A viagem continua até um trecho de litoral onde os destroços das cidades bombardeadas são trazidos para separação dos metais e trituração das pedras e rebocos, que serão depositados no mar. O travelling automobilístico por esse cemitério de escombros é uma sequência poderosa, pontuada pela voz de Rabih a lamentar o fim de tantas moradias: "Você esta vendo? Já não se pode mais distinguir a sala do corredor, a cozinha do hall de entrada, os quartos dos banheiros. São só pedras misturadas" (veja a cena em Cinegrafia recorrente).
Je Veux Voir: o cemitério de escombros
O teor de improvisação e risco é evidente em diversos momentos. Enquanto caminham por um subúrbio dilacerado de Beirute, os atores têm que interromper duas vezes uma cena por conta da interdição de filmar alguns edifícios. Mais adiante, Rabih toma uma estrada vicinal e é instado a parar o carro por se tratar de um caminho possivelmente tomado por minas terrestres. Ao chegarem na fronteira com Israel, a equipe precisa negociar autorização para filmar no local.

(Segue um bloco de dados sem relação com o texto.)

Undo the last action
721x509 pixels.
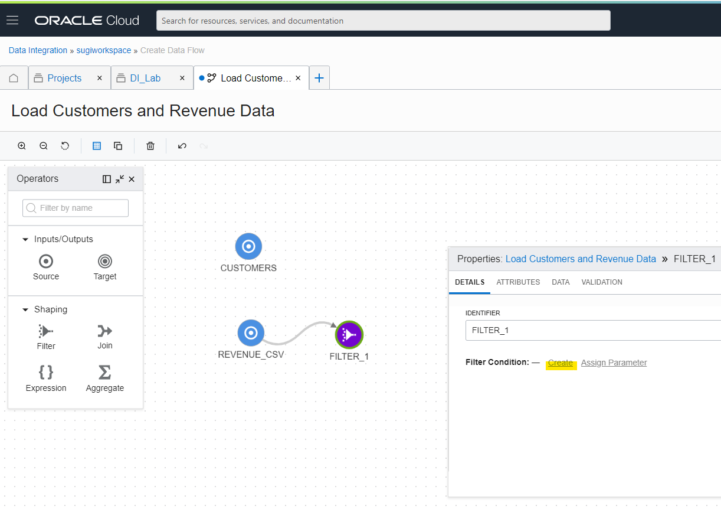pyautogui.click(x=182, y=146)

Estamos, assim, um pouco além do limiar entre a ficção e o documentário. Joana e Khalil mobilizam Catherine Deneuve, um ícone do cinema mundial, e Rabih Mroue, um ícone do cinema libanês, para mostrar ao mundo os efeitos das guerras sucessivas que se abateram sobre o Líbano. Mas não da mesma forma como as televisões sempre mostraram aquelas imagens, e sim com o envolvimento emocional de alguém que sofreu as tragédias de seu país e de uma visitante aberta à empatia.